Like every aviation prize before it, the X-prize is encouraging vehicles designed specifically to win the prize.
And the prize is specifically designed to encourage vehicles that support fast-turnaround with minimal infrastructure. Those two features are essentially what the launch vehicle community is referring to when they talk about "airline-like" operations (and relative to the way launch vehicles are currently operated they do represent something much more like the way an airline operates). Ok, so you won't be using an X-Prize competitor like an actual modern airliner. But as you say "It took the airlines and manufacturers decades to achieve those levels." They did it by trying lots of different stuff, discarding what failed, and keeping what worked. The beauty of the X-Prize is that we're finally getting away from NASA's stale "one true way" of doing manned launch, and experimenting with a variety of approaches. All of these approaches must, as a result of the competition rules, give at least some consideration to reusability and operability. Some will work. Some will fail. We'll learn from them all, and probably learn a lot more than we would from the endless paper studies that characterize NASA's attempts at manned launch. The current crop of X-Prize contenders may not be the equivalent of a space-going DC-3, but they sow the seeds from which such a craft can eventually emerge.
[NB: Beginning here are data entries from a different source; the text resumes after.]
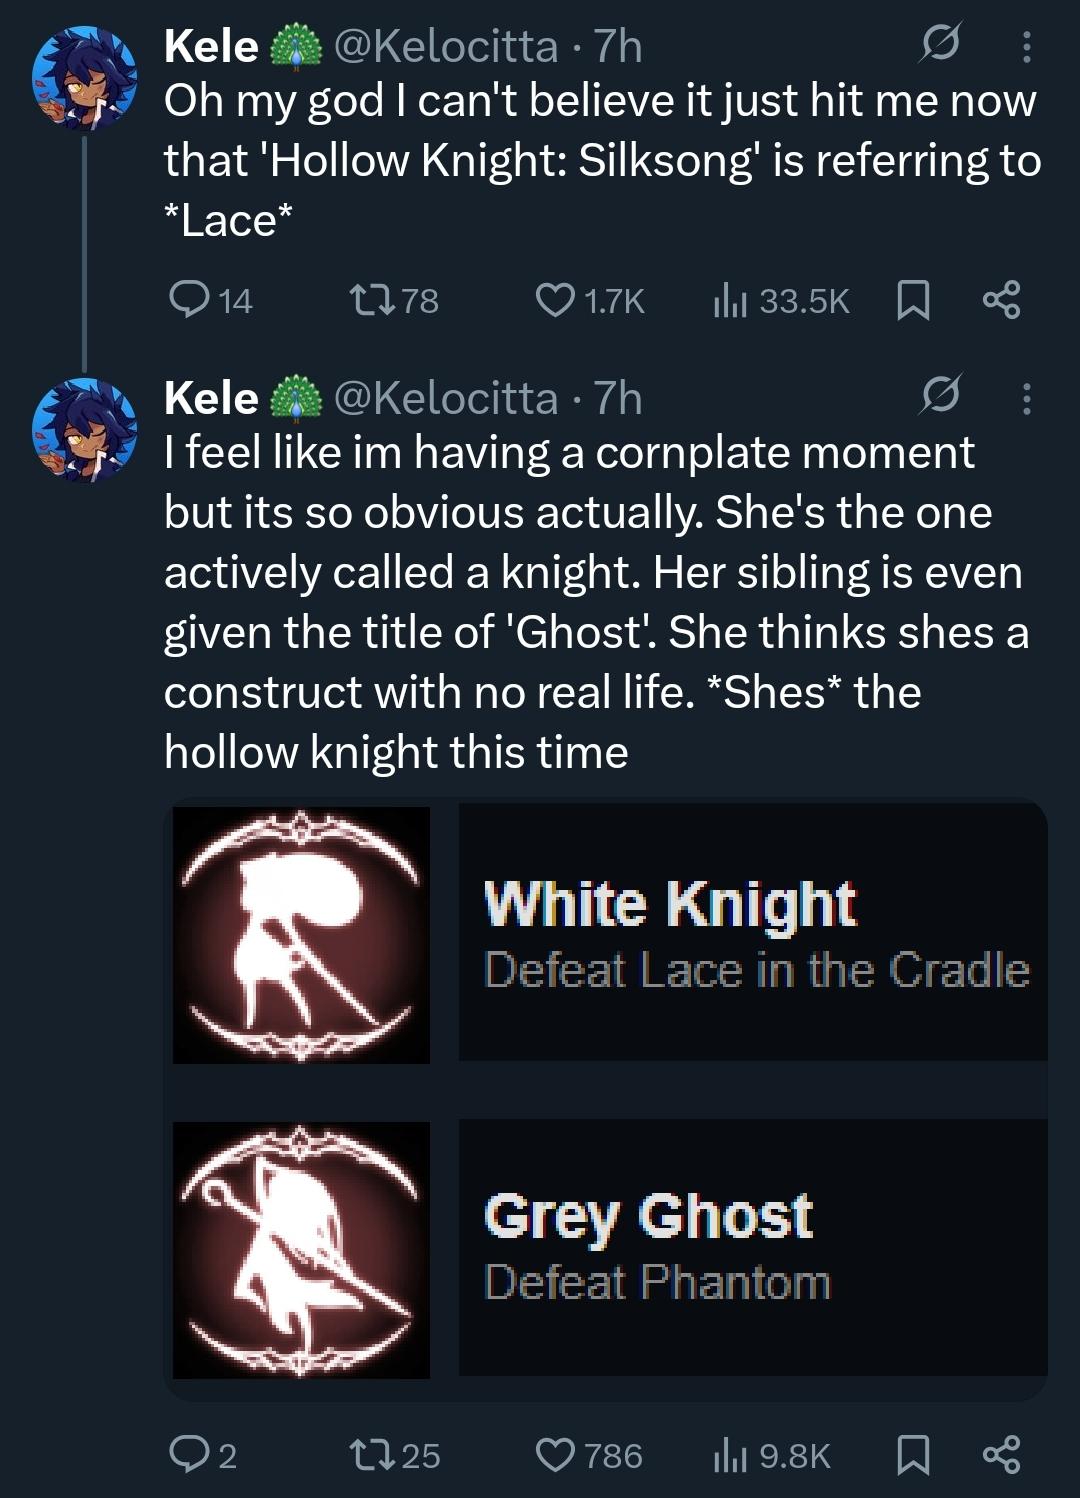Reply to the Silksong Lace tweet
The height and width of the screenshot is (1498, 1080).
pyautogui.click(x=186, y=299)
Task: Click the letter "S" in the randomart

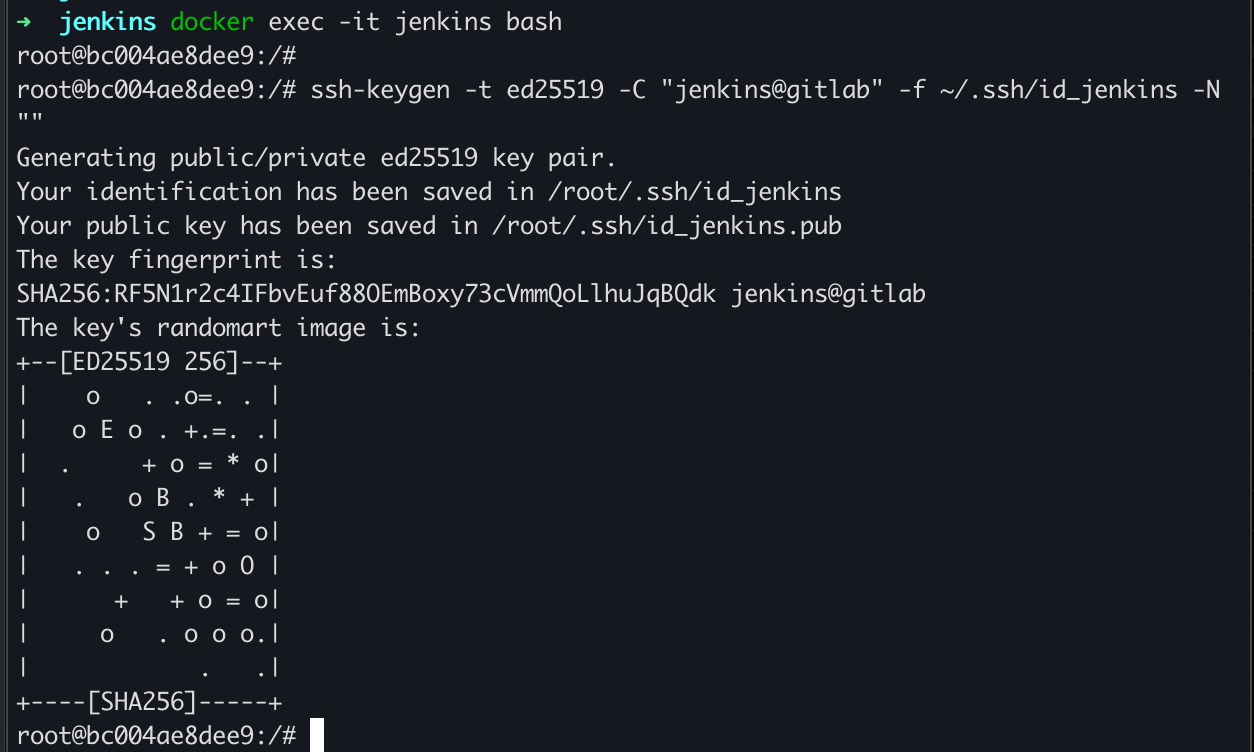Action: point(149,532)

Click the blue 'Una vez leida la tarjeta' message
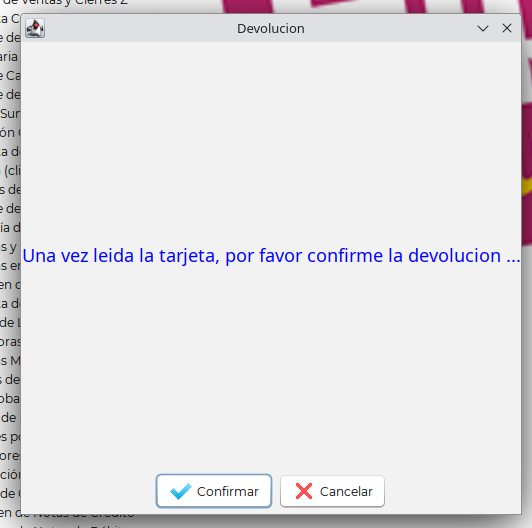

hmmm... (Score:3, Insightful)
Re:Come on (Score:3, Insightful)
In my book we'd be looking at two distinct types of craft. Lets build something specifically for shifting stuff into orbit as cheaply as possible, and then lets build something else for shifting people.
I'd wondered about a massive rail gun that could fire small-ish canisters into orbit, where they could be caught by a space station somehow. This setup could potentially fire a canister every few minutes containing unbreakable commodities - oxygen, water, pies, that sort of thing - and do so very cheaply (once you've build the rail gun!). The bodies of the canisters would also be a source of raw material for orbital construction projects.